2020 Frédéric Cossard Chassagne-Montrachet - the acidity was very high, just the way we wanted. Got some toasty and flinty notes.

2010 Hospices de Beaune Beaune 1er Cru Cuvée Rousseau-Deslandes, mis en bouteille par Lucien Le Moine pour MNSC - served without decanting more than 1 hour after opening. Plenty of toast on the nose and also lots of coconut butter. Still pretty fragrant. The wine was decent on the palate, but it's more simple now compared to just a a year or two ago.

2018 Dominio del Águila Albillo Viña Viejas - flint nose, very fragrant, very big toasty nose, and lots of vanilla and sweet bubblegum on the palate.

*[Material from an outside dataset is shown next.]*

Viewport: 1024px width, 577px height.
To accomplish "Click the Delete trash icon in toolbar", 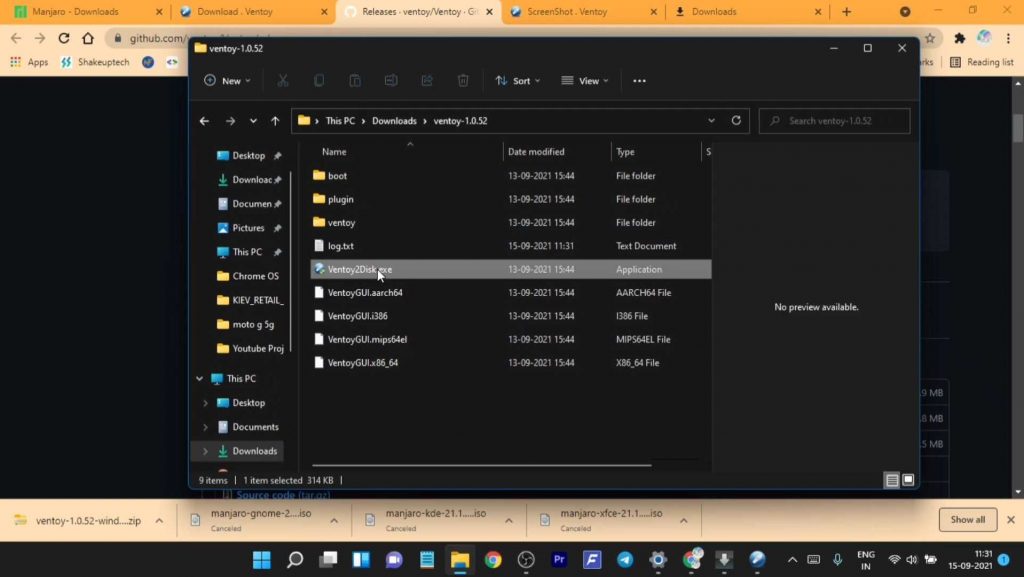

Full post on dinner is here.

September 20, 2025

2022 Fèvre Chablis

Drinking at home.

2022 Nathalie et Gilles Fèvre Chablis Vieilles Vignes - very soft on the palate, and definitely lacking the acidity for Chablis. This was ripe on the nose and the palate. The nose did get a little more interesting later with some flint.

September 19, 2025

La Mouline and Mortet

Dinner at Caprice.

2019 Lemaire Les Terres Jaunes, dégorgée en Mars 2022 - seemed to have some age on it, pretty nice and smooth on the palate, but maybe a little less lively. Nose was a little caramelized but not too heavily. Later on the palate improved, became a little grippy and lean.

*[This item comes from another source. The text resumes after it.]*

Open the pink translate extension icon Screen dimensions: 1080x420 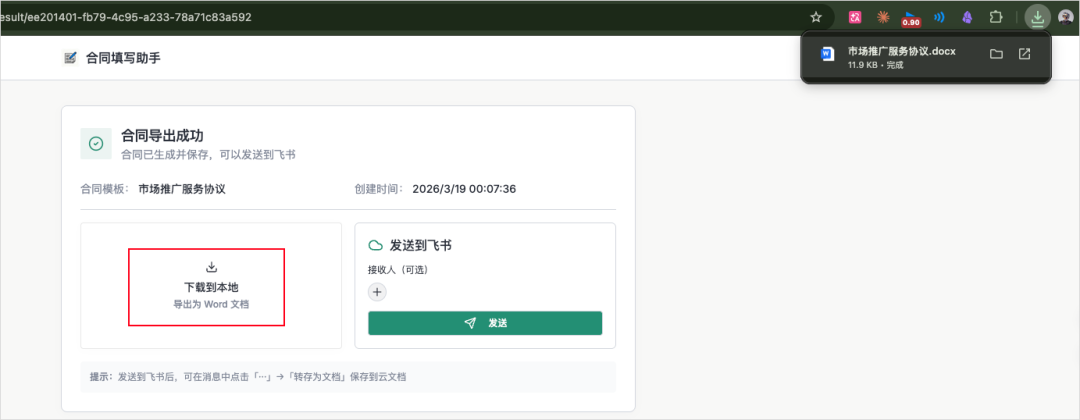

1993 Fiorano Bianco - this was pretty oxidized and the color was fairly dark. There was a little flint on the nose, and there were some notes of straw, but pretty flat and boring on the palate.

1998 Denis Mortet Gevrey-Chambertin Combe-du-Dessus - started serving some 2½ hours after opening without decanting. Still got that toasty popcorn on the nose, very fragrant and floral. So lovely now and a pleasure to drink.

1995 Guigal Côte-Rôtie La Mouline - started serving around 3 hours after opening without decanting. Got that eucalyptus and bacon on the nose, with a hint of toast, and even some pencil lead along with some cool fruit. Drinking really nicely now. About 4½ hours after opening this was really beautiful, and the violet notes really came out after dessert.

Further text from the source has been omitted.